##### Исходный текст #####

Советско-американская экспедиция по розыску самолета Эйельсона.
   24 января 1930 года к мысу Северный вылетели на поиски Эйельсона два советских самолета. Их вели пилоты Слепнев и Галышев. Самолеты были доставлены на Чукотку ледоколом „Литке“.
   Пилоты увидели внизу неподвижный „Ставрополь“ и рядом — три самолета. Это были американские машины. Их привели опытные полярные пилоты Ионг, Кроссен и Гильом, направленные на поиски Эйельсона.
   Советские пилоты приземлились рядом. К ним подошел подтянутый сухощавый человек в меховой куртке, старший американский пилот, и представился:
   — Коммодор Ионг. Сожалею, что столь грустные обстоятельства послужили причиной моего знакомства с русскими пилотами. Эйельсон был моим другом. Простите, кто из вас двоих коммодор?
   — Я старший группы, — сказал Слепнев.
   Ионг представил его американским пилотам.
   — Сейчас будем советоваться, как нам продолжать поиски, — сказал Ионг. — Хотим услышать ваше мнение, коммодор Слепнев.
   Маврикий Трофимович Слепнев был одним из образованнейших советских пилотов. Он окончил военно-инженерную академию, свободно говорил по-английски.
   Кроссен, уважительно выслушав мнения присутствующих, сказал:
   — Когда я летел, то заметил, что из-под снега торчит какой-то черный предмет. Мне показалось, что это крыло самолета… Хотя, конечно, я мог и ошибиться.

##### Выдержки из данных #####

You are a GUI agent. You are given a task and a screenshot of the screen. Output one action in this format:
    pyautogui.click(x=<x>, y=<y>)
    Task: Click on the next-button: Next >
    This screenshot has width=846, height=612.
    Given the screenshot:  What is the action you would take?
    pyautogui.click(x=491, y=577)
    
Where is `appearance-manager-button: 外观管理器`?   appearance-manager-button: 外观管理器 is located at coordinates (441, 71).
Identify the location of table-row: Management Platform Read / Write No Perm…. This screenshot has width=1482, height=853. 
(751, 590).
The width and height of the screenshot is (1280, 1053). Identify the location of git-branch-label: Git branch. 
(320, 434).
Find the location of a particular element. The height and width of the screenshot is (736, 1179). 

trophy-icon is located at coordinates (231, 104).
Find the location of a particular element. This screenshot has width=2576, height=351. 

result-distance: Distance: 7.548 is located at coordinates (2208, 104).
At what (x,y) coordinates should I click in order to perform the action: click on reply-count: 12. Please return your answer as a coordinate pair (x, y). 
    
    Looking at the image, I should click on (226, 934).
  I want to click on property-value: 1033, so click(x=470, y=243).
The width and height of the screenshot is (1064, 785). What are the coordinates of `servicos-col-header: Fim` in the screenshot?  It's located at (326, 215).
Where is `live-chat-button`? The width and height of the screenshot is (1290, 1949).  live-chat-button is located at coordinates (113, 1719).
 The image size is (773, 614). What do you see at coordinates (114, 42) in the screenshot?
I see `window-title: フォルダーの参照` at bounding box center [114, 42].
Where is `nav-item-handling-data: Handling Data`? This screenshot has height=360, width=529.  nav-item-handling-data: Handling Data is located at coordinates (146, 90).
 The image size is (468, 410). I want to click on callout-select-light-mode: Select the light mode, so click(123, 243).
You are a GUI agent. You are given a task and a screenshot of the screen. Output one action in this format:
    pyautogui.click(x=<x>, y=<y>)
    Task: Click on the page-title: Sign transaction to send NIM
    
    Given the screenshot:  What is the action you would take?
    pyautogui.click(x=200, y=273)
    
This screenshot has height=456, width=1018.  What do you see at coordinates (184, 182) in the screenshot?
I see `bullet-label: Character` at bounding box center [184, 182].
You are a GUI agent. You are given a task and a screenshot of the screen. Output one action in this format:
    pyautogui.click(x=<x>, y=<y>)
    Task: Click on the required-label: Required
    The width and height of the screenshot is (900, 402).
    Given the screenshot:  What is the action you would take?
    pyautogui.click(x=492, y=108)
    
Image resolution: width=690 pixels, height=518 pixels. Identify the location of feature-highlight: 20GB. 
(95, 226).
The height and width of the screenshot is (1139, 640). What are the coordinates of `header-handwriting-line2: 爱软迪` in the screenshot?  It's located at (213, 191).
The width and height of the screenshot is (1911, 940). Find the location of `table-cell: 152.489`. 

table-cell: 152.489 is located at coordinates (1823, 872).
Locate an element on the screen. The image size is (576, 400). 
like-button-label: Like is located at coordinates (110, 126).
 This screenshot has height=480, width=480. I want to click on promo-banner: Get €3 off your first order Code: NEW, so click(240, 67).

#####

■ **Набор заданий**
a – Определите, согласуются ли с исходным текстом утверждения (i), (ii) и (iii). На каждое ответьте «да» или «нет» и дословно приведите решающие слова исходного текста.
(i) Советские самолеты доставили на Чукотку ледоколом.
(ii) Слепнев окончил военно-морское училище.
(iii) Кроссен был уверен, что видел крыло самолета.
b – Оформите в виде JSON-списка строки данных, начиная со строки, где есть «The height and width of the screenshot is (1139, 640).», и заканчивая последней строкой данных включительно. Каждая строка должна стать отдельным элементом списка, пустые строки пропустите.

■ **Письменные ответы**
a –
(i) Да: «Самолеты были доставлены на Чукотку ледоколом „Литке“.»
(ii) Нет: «Он окончил военно-инженерную академию, свободно говорил по-английски.»
(iii) Нет: «Хотя, конечно, я мог и ошибиться.»

b –
[
  "The height and width of the screenshot is (1139, 640). What are the coordinates of `header-handwriting-line2: 爱软迪` in the screenshot?  It's located at (213, 191).",
  "The width and height of the screenshot is (1911, 940). Find the location of `table-cell: 152.489`. ",
  "table-cell: 152.489 is located at coordinates (1823, 872).",
  "Locate an element on the screen. The image size is (576, 400). ",
  "like-button-label: Like is located at coordinates (110, 126).",
  " This screenshot has height=480, width=480. I want to click on promo-banner: Get €3 off your first order Code: NEW, so click(240, 67)."
]